===== Task input

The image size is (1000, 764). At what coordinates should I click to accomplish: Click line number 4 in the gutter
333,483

==========
===== Task input

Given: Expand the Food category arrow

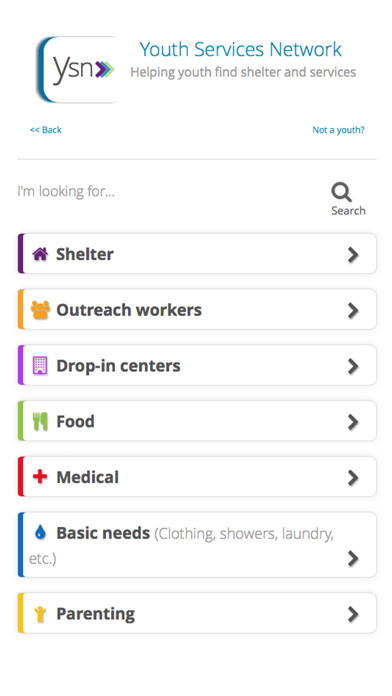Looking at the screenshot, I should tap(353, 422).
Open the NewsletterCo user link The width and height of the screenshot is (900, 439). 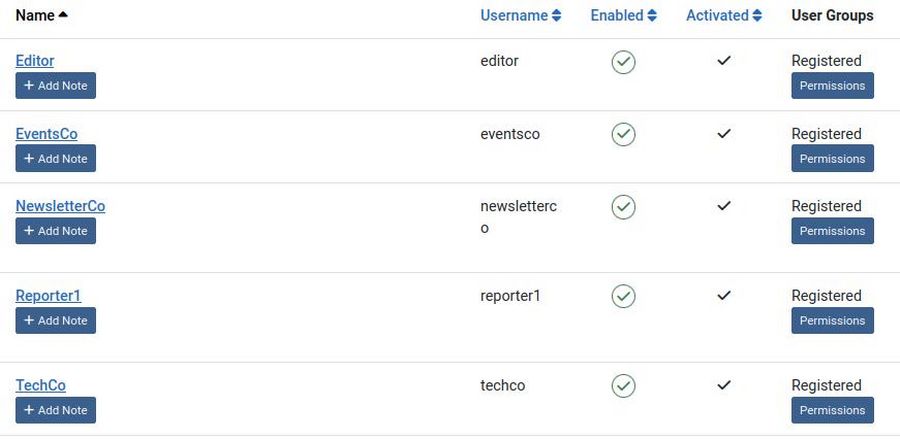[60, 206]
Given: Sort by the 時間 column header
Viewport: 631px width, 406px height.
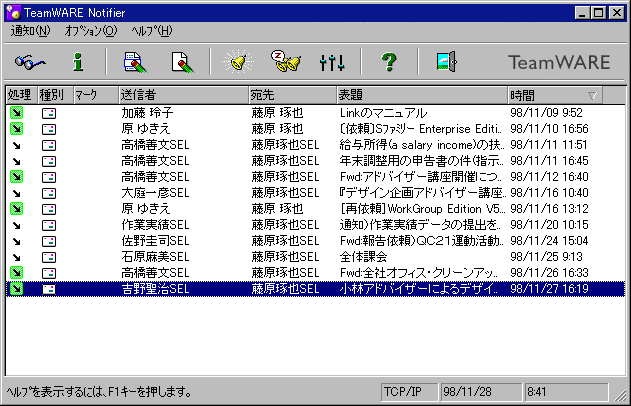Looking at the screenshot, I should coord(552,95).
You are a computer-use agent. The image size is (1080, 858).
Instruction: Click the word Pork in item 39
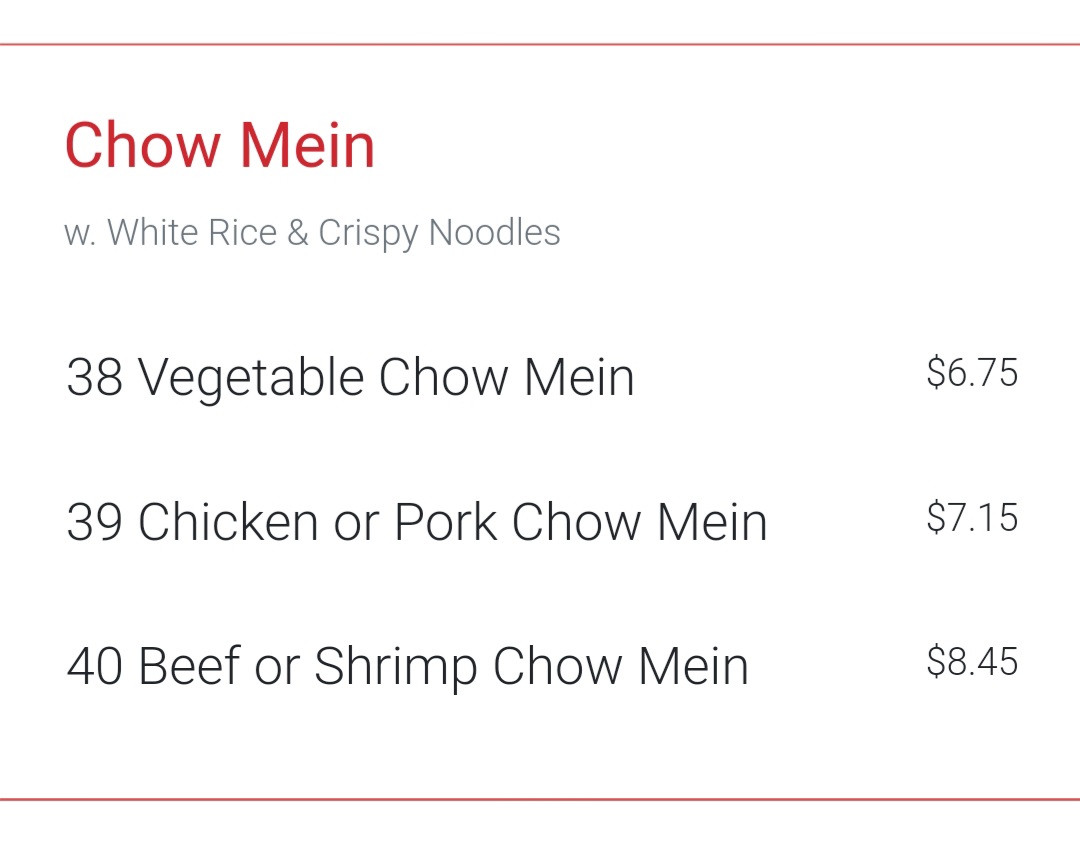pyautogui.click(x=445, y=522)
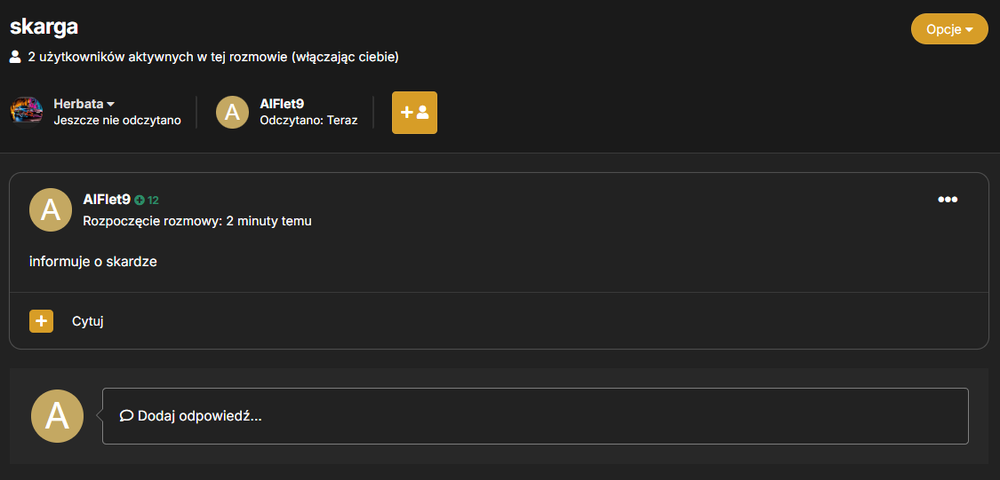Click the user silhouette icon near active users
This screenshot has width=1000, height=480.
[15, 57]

==========

### What you need to do
Select every line above that contains the string "Given", and copy each one. Matching is case-sensitive.

### Full solution
Given: Expand the Food category arrow
Given: Sort by the 時間 column header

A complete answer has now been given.